Records drawn from a dataset:

◇ ◇ ◇

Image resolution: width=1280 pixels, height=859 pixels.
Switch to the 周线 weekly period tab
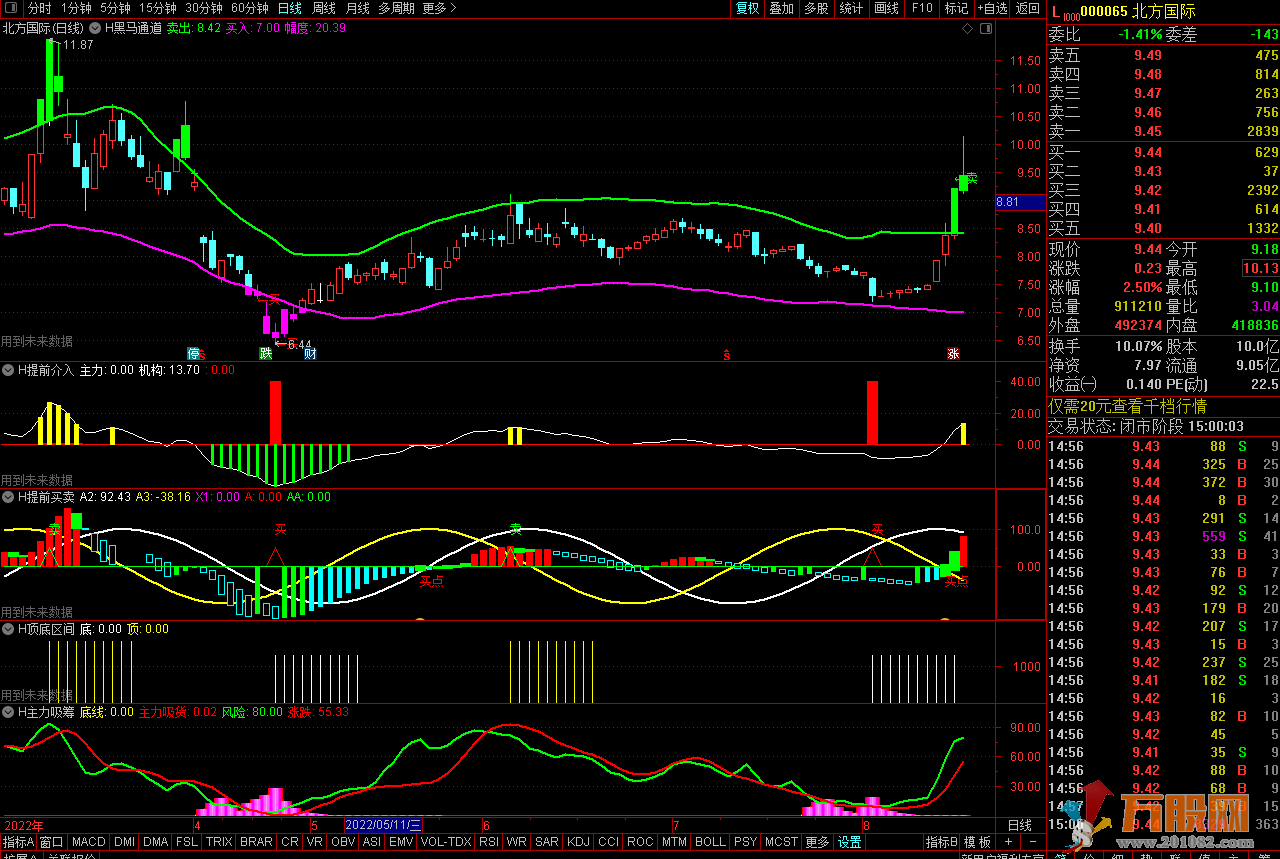[324, 8]
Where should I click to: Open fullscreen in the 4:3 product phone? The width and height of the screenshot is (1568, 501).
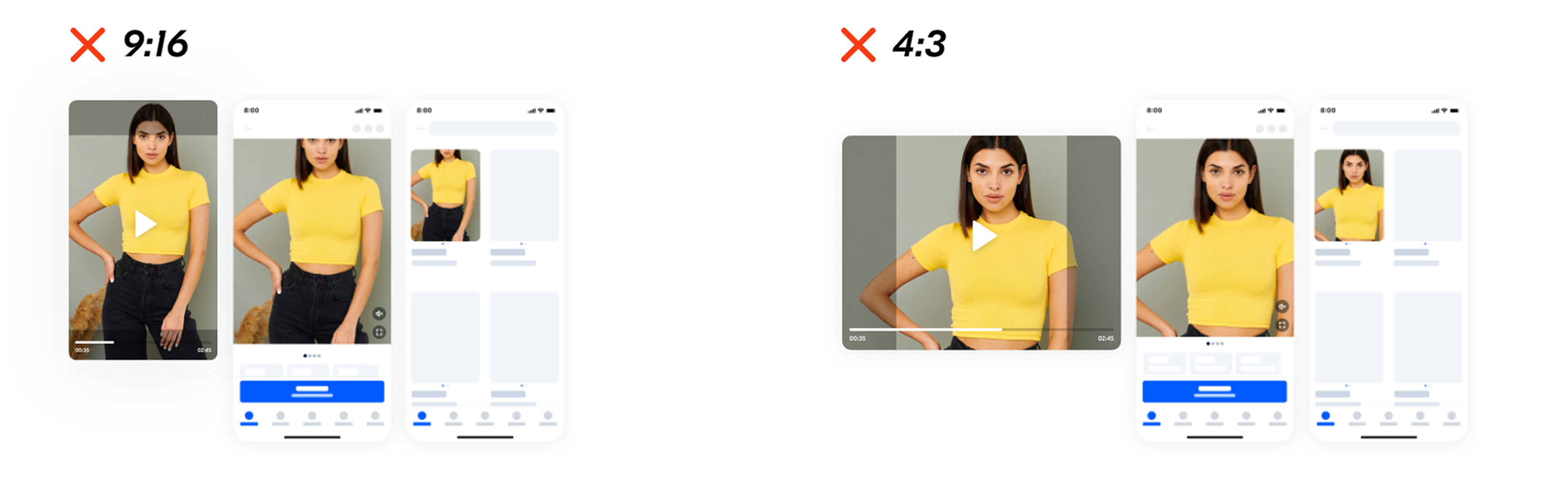point(1282,325)
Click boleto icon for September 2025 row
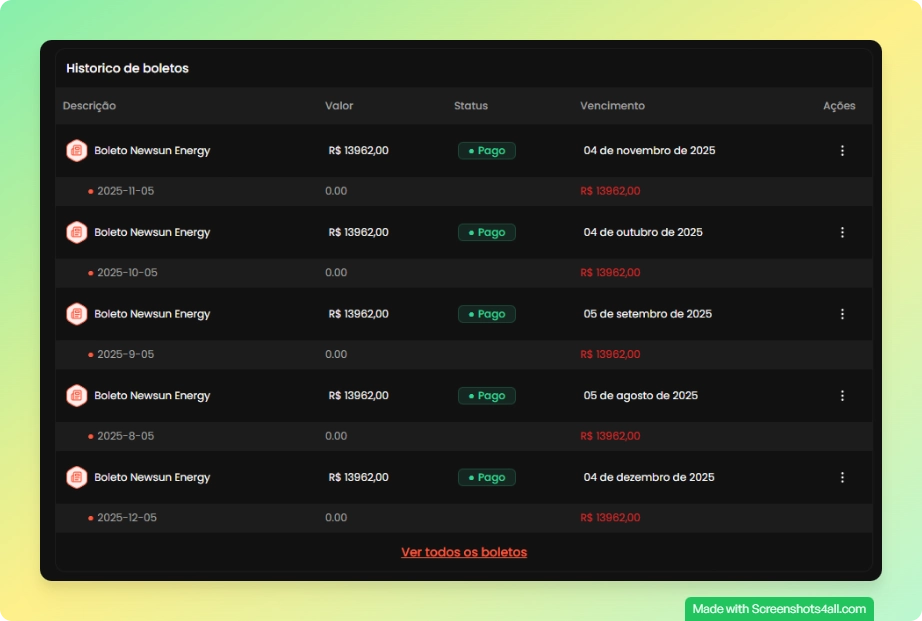Viewport: 922px width, 621px height. tap(77, 314)
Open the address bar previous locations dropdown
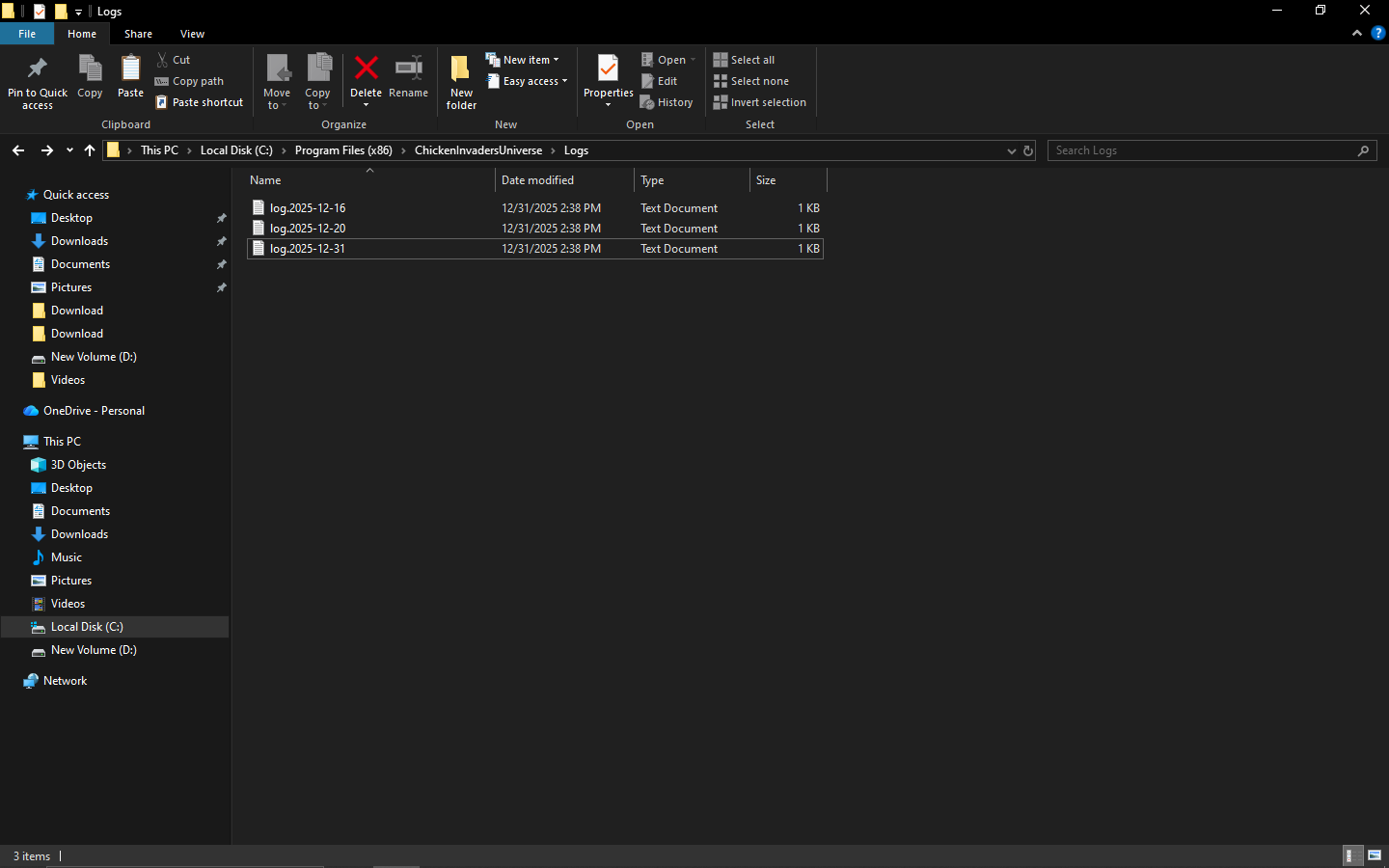The height and width of the screenshot is (868, 1389). click(1011, 150)
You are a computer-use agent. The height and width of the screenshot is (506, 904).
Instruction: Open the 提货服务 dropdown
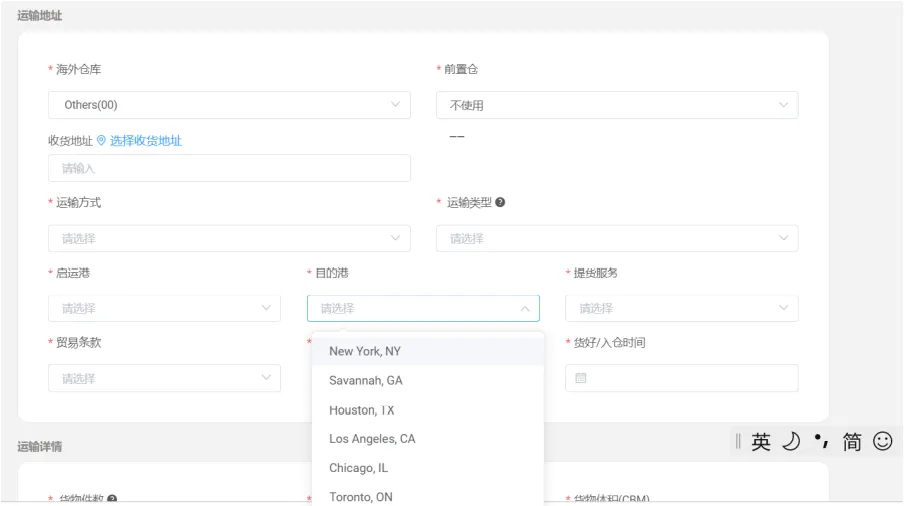pos(681,308)
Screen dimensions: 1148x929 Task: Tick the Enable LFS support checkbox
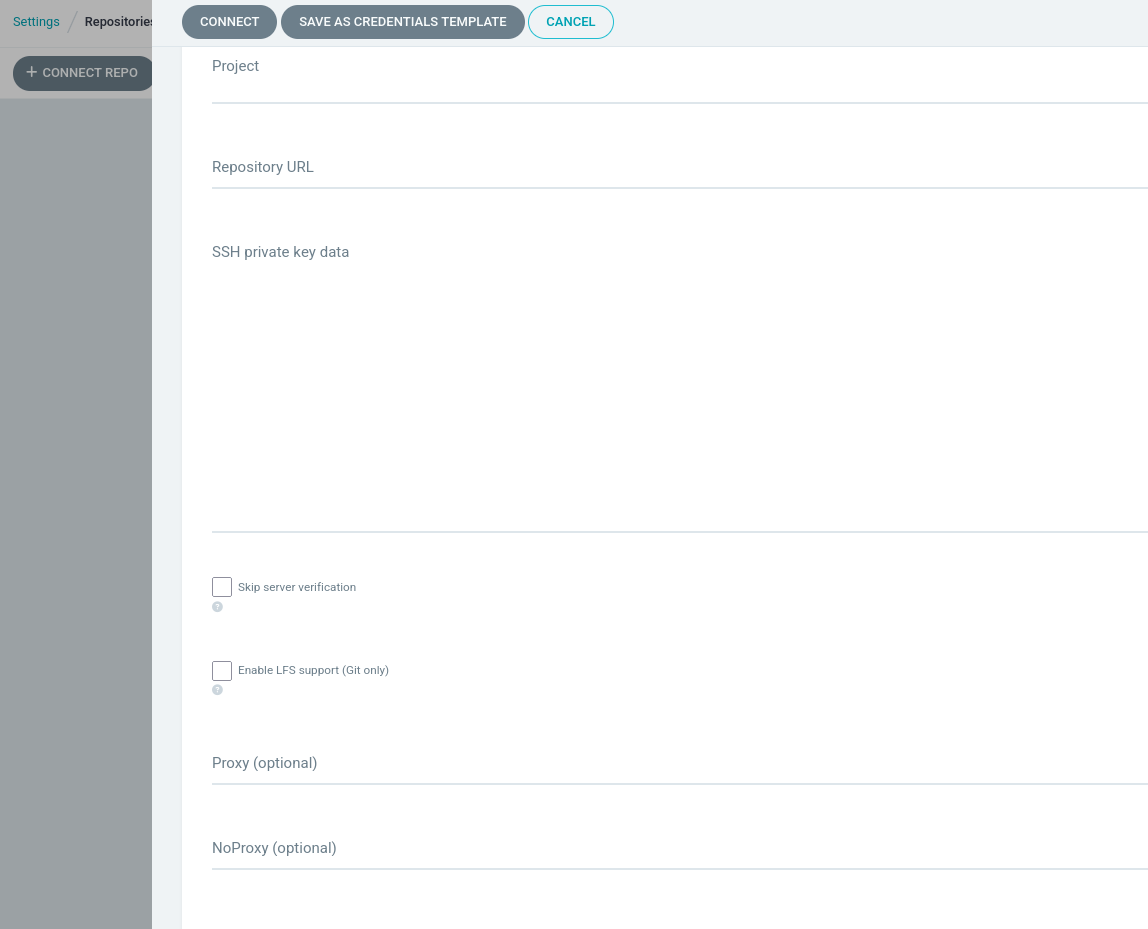tap(222, 670)

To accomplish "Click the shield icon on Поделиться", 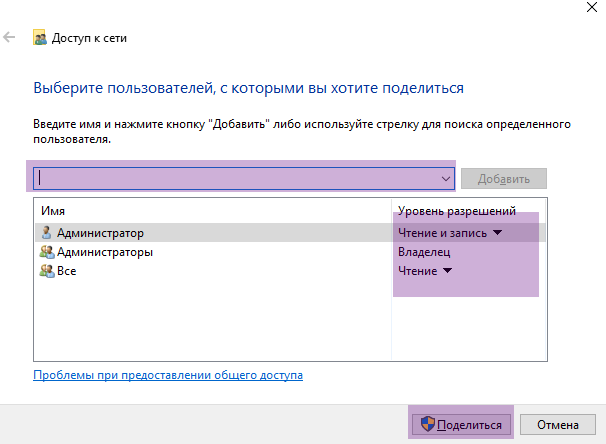I will coord(427,424).
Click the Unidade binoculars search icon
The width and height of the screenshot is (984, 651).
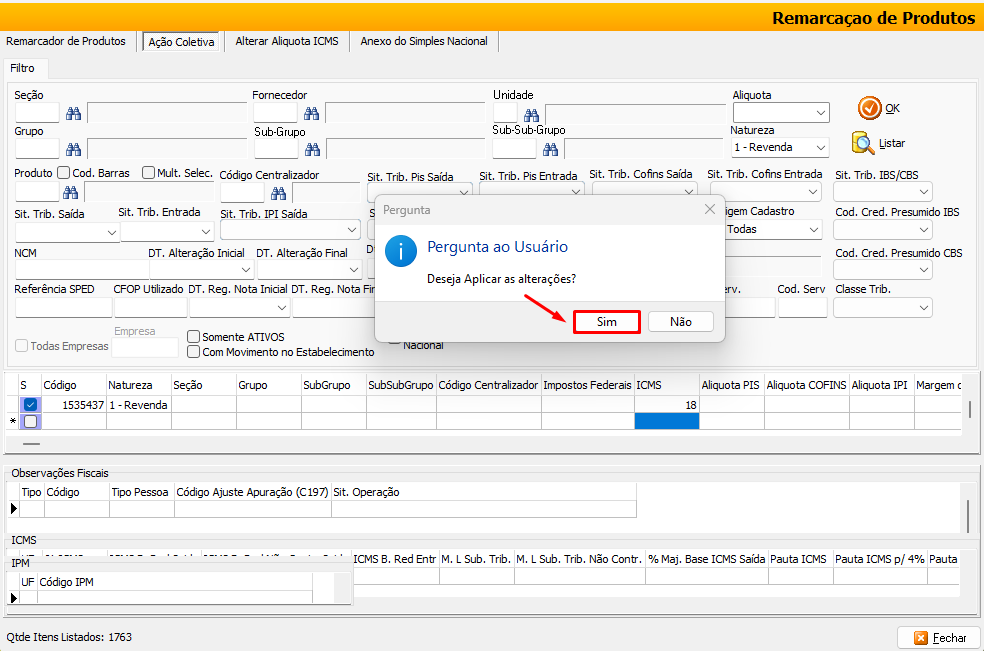531,114
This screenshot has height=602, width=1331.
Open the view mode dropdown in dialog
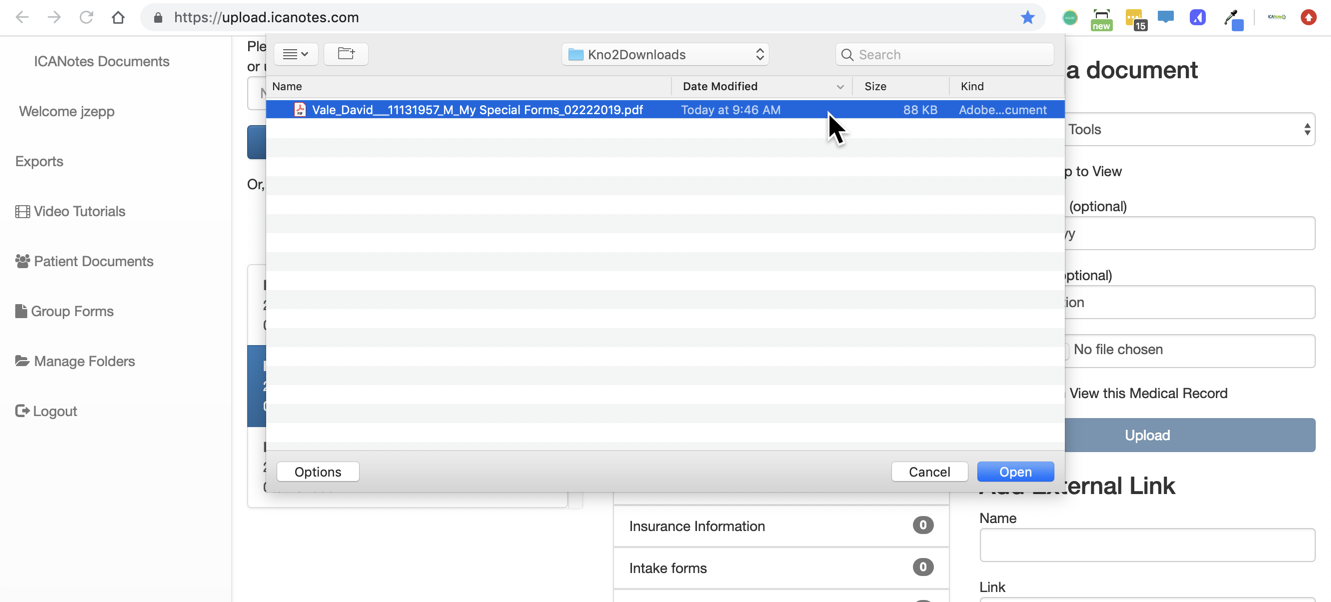click(x=296, y=54)
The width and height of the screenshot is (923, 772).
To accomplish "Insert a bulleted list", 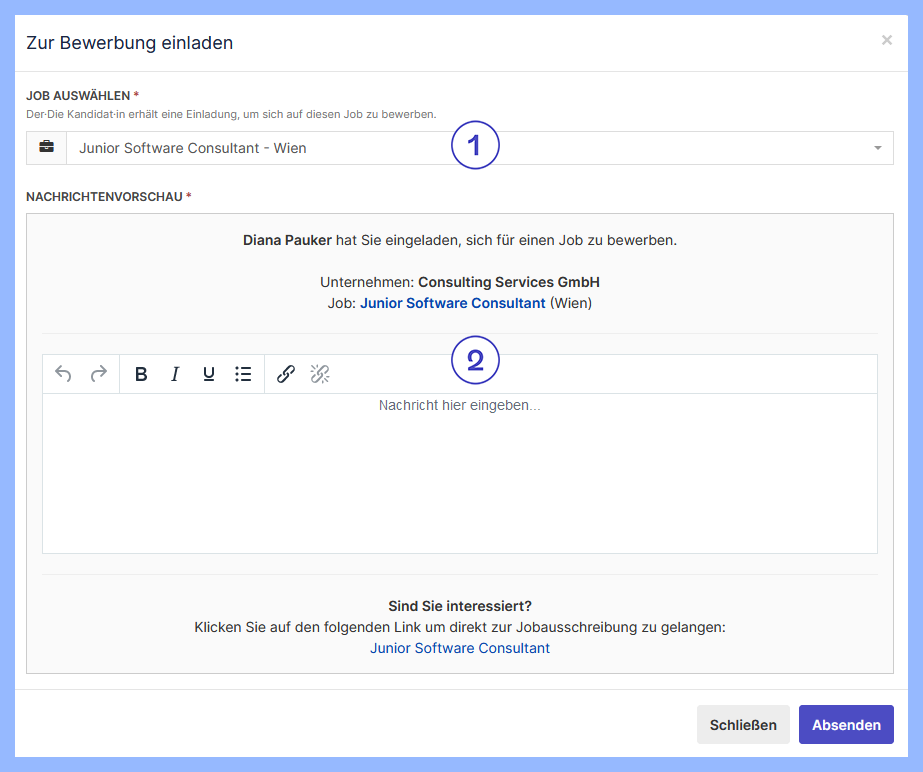I will click(x=243, y=374).
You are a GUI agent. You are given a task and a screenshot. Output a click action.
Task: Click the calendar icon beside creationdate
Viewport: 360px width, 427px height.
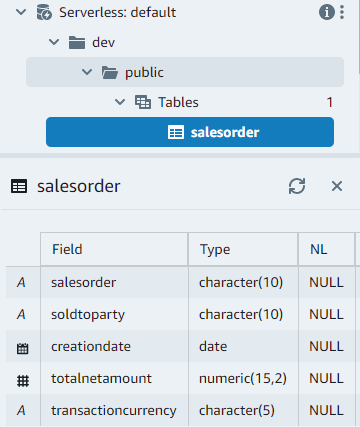pyautogui.click(x=22, y=348)
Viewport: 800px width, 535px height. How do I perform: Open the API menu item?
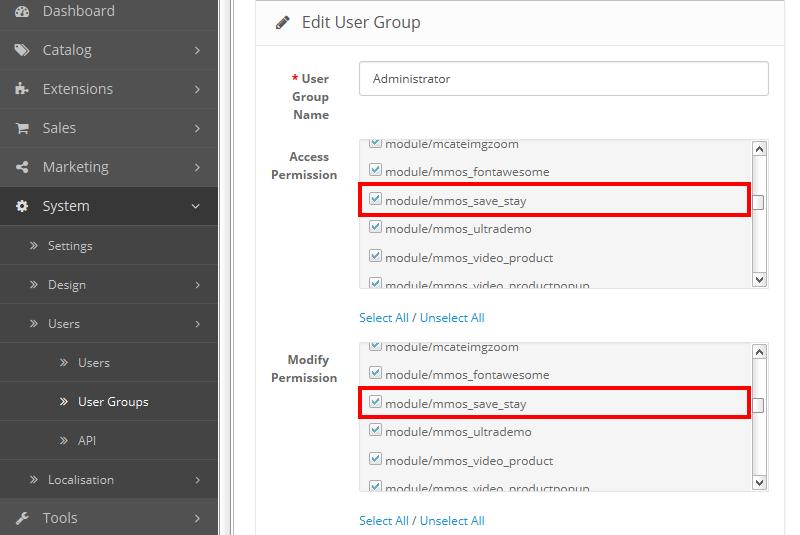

◇ ◇ ◇

**What the exercise asks**
Lines holding "agent": copy each one from the records above.

**Exercise result**
You are a computer-use agent. The height and width of the screenshot is (506, 904).
You are a GUI agent. You are given a task and a screenshot. Output a click action.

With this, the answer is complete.